> _DATA LISTING_
__________________________________________________
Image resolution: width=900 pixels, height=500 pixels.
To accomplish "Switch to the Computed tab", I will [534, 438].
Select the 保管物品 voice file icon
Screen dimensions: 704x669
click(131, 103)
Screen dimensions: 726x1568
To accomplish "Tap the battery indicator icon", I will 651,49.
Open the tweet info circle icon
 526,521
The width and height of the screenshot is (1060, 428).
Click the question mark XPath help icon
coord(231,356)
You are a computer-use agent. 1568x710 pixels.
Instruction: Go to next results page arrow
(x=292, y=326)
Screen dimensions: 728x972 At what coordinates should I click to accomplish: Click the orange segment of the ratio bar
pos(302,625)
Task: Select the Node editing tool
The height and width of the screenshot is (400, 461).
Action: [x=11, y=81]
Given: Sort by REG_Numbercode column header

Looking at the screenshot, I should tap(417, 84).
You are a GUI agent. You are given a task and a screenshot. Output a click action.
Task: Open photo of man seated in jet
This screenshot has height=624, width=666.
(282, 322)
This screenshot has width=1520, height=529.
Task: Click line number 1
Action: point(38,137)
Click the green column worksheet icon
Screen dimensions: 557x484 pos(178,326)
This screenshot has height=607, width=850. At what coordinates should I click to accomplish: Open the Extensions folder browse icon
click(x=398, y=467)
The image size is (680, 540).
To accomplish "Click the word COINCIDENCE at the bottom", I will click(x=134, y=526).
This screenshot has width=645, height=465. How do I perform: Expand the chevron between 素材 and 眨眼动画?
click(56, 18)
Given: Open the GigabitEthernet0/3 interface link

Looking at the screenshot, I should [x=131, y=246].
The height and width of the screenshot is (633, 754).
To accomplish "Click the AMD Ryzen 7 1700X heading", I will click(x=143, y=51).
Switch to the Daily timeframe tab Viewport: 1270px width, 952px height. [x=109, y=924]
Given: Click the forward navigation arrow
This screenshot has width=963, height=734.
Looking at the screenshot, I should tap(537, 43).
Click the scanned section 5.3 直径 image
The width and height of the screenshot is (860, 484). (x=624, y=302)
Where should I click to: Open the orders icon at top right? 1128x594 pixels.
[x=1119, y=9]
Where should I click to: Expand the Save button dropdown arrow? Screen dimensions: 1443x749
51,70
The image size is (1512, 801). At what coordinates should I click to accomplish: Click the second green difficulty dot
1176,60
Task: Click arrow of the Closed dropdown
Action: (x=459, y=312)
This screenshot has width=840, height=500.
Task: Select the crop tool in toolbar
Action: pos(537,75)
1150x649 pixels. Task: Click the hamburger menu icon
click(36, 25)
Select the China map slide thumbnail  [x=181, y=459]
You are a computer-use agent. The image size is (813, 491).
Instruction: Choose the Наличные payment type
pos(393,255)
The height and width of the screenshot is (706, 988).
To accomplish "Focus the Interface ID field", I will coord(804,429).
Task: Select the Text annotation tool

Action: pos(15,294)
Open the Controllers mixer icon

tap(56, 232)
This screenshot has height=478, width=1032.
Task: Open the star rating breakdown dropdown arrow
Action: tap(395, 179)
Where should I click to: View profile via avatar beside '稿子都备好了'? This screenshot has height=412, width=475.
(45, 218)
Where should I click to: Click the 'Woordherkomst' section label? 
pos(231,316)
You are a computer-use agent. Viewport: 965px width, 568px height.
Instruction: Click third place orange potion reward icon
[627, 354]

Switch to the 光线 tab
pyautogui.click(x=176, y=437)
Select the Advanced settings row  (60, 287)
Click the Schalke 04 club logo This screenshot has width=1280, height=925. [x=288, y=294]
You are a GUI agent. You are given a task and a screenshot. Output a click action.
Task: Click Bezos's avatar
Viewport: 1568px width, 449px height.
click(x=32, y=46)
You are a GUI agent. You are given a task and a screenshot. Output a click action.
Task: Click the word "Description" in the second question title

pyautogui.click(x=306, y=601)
__________________________________________________
> _YOUR OBJECTIVE_
The answer is a number alone: how many lines of the data contain the string "computer"?

> _YOUR SOLUTION_
3